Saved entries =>

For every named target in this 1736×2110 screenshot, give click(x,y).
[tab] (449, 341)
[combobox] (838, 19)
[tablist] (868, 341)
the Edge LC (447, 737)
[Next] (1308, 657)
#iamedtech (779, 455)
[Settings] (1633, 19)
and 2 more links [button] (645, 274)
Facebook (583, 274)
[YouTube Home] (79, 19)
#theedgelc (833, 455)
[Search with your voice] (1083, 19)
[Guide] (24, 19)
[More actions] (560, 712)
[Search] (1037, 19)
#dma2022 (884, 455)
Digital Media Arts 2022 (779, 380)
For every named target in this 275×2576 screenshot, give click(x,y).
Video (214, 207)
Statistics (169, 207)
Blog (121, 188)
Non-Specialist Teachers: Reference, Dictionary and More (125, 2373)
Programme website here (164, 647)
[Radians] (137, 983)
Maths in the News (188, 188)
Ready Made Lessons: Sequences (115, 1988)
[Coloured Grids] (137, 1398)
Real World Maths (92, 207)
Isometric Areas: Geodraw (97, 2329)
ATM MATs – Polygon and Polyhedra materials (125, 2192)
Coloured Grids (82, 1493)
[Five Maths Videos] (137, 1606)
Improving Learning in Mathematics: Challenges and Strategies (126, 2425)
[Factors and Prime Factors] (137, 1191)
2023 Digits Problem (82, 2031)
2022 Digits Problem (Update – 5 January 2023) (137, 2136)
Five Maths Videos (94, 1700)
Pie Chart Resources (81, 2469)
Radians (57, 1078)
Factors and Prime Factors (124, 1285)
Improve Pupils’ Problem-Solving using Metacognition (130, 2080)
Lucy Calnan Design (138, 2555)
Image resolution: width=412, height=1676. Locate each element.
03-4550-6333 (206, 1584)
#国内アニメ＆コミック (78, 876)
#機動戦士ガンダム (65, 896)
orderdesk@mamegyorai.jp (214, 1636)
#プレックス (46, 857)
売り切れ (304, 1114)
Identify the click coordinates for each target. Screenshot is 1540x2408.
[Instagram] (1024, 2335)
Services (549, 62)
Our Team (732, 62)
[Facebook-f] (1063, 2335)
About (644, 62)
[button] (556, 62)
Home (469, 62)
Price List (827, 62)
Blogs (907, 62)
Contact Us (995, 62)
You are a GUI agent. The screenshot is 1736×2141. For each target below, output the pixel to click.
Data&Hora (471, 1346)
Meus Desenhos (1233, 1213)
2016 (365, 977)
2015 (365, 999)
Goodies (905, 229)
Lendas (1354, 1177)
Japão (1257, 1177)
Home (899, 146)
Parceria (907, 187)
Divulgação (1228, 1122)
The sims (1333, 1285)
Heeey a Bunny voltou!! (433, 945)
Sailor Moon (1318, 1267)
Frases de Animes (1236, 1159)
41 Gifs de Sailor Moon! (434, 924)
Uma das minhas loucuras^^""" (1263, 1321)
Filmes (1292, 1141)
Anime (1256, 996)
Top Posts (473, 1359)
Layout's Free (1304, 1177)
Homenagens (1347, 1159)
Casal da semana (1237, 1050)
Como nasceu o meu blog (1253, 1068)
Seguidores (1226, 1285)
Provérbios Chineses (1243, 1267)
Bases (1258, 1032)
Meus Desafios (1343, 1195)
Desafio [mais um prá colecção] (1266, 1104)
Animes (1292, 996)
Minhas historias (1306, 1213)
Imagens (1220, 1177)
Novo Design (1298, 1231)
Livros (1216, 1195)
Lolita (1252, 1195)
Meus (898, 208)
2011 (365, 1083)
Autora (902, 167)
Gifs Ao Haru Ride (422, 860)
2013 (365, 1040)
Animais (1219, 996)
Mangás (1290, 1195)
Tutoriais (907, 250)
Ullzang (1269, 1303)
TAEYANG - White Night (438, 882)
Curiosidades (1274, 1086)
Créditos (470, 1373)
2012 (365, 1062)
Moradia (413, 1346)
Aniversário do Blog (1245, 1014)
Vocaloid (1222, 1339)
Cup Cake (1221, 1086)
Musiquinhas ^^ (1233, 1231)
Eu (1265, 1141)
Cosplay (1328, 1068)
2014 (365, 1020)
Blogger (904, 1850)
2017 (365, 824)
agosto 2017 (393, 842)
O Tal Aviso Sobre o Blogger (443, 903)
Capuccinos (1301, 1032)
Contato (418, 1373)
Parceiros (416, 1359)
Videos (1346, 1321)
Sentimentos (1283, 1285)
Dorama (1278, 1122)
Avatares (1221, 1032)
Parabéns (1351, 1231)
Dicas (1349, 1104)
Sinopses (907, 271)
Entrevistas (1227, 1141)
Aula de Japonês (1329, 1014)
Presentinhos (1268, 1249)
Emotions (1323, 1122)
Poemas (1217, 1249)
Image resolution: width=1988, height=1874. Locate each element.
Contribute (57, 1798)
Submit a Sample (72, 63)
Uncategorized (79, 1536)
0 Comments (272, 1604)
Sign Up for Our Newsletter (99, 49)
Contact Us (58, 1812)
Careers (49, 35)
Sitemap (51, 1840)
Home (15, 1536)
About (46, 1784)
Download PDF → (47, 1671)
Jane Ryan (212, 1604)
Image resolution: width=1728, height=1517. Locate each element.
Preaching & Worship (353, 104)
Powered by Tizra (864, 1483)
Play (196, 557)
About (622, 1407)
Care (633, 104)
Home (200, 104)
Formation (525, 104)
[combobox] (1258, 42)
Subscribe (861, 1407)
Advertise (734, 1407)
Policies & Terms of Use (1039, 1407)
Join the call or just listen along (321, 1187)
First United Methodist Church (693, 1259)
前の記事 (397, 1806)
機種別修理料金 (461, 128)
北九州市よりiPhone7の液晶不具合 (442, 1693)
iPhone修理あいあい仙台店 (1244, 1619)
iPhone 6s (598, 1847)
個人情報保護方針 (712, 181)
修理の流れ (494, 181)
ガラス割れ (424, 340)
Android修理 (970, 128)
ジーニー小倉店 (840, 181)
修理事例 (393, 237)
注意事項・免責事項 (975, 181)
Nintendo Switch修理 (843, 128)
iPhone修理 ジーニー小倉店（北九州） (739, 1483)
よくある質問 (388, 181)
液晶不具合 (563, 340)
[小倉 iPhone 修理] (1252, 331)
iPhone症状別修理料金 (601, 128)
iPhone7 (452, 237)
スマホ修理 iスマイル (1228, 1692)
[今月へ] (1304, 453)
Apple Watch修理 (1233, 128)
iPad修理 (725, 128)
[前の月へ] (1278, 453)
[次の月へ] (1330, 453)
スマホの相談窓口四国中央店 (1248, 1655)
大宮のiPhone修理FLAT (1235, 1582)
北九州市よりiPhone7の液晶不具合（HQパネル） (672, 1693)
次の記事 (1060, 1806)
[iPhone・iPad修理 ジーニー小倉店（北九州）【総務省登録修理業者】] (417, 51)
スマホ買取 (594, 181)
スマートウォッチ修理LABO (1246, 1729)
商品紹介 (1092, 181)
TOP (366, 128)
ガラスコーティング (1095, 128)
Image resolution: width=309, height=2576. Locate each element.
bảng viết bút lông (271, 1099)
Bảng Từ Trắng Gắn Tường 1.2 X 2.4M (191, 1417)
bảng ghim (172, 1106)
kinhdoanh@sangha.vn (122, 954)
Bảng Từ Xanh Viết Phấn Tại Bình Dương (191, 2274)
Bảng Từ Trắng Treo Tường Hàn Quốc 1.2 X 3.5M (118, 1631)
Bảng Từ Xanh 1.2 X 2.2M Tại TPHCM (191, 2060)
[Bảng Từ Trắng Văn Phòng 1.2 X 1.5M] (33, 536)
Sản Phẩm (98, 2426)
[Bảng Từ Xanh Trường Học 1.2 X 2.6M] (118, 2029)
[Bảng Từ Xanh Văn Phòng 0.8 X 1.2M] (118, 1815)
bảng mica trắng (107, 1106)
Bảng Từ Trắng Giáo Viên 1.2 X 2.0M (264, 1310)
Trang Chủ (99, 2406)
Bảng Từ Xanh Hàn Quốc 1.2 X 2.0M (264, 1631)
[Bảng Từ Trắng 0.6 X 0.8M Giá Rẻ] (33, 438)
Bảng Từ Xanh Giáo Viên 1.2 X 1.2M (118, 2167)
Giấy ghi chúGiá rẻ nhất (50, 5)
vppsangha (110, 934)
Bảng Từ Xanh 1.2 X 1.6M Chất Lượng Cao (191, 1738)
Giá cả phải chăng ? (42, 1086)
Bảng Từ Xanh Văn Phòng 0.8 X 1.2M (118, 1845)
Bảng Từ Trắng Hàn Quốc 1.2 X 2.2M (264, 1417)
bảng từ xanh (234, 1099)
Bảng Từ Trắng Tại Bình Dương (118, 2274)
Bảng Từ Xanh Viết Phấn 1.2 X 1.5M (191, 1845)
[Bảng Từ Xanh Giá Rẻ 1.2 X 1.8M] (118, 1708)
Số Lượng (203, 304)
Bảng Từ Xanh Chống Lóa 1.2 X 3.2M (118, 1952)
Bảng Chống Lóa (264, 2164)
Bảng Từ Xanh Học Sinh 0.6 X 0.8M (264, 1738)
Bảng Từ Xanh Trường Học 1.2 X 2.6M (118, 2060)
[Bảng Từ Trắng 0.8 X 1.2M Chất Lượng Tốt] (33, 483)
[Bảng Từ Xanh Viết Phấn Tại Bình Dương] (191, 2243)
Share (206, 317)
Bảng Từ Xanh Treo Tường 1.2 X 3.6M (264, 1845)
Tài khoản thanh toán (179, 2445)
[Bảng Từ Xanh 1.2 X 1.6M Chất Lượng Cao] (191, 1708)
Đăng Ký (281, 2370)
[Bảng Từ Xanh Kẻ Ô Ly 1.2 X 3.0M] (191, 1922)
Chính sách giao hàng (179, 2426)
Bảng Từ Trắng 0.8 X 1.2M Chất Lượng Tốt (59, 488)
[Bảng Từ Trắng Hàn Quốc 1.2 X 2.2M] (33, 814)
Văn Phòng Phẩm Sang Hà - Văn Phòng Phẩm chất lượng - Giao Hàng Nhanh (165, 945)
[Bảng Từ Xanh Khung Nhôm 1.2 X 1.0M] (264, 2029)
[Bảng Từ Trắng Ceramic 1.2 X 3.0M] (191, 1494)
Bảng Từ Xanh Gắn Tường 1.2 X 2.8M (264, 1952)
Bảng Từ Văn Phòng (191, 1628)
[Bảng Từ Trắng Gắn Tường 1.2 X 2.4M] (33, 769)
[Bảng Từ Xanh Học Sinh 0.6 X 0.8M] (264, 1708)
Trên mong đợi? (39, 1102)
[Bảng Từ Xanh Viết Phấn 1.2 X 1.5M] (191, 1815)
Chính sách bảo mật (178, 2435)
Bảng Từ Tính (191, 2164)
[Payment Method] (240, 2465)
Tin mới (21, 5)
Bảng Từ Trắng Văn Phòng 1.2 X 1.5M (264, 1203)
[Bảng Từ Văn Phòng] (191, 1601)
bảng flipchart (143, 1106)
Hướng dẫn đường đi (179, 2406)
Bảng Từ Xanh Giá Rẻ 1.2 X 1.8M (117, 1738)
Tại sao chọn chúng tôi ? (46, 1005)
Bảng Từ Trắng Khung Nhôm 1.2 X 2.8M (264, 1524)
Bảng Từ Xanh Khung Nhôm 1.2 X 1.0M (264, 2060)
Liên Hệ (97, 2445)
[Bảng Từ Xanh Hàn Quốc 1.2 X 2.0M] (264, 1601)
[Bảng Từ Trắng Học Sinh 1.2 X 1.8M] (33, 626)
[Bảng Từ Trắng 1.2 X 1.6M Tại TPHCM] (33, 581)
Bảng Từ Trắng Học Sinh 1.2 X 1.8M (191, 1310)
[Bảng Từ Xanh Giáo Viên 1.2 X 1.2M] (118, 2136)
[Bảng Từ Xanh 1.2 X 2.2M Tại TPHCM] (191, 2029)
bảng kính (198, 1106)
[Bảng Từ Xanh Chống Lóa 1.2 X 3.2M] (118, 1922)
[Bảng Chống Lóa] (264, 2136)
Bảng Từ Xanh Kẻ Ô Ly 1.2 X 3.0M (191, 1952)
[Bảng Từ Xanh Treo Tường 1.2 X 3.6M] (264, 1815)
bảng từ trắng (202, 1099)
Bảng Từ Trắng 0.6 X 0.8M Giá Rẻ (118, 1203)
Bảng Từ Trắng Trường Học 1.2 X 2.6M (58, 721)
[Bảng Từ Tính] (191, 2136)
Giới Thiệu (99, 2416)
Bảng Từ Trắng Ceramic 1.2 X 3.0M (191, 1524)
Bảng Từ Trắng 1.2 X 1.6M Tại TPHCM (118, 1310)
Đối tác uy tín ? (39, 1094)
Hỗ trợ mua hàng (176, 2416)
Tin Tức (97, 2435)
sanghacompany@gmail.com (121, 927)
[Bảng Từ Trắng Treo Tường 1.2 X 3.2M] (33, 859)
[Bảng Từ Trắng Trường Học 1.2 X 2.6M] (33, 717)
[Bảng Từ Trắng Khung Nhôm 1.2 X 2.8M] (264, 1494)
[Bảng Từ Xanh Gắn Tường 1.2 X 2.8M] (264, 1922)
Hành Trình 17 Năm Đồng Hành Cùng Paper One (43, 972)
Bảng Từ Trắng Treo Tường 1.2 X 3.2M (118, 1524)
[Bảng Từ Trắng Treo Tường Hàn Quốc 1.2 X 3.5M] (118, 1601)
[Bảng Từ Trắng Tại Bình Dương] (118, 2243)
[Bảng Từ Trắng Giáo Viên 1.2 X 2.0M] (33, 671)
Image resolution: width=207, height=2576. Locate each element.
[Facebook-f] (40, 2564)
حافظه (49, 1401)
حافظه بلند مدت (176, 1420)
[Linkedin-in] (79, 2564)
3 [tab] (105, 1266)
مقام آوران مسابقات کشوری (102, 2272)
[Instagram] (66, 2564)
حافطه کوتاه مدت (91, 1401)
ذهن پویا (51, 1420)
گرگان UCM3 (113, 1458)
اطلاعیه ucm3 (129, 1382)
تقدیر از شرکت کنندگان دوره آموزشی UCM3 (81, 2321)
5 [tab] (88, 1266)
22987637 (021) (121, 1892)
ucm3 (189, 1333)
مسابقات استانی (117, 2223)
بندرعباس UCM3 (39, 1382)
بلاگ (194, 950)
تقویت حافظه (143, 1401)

Task => Search the data and copy each line containing "Quốc".

The answer =>
Bảng Từ Trắng Treo Tường Hàn Quốc 1.2 X 3.5M (118, 1631)
Bảng Từ Xanh Hàn Quốc 1.2 X 2.0M (264, 1631)
Bảng Từ Trắng Hàn Quốc 1.2 X 2.2M (264, 1417)
[Bảng Từ Trắng Hàn Quốc 1.2 X 2.2M] (33, 814)
[Bảng Từ Xanh Hàn Quốc 1.2 X 2.0M] (264, 1601)
[Bảng Từ Trắng Treo Tường Hàn Quốc 1.2 X 3.5M] (118, 1601)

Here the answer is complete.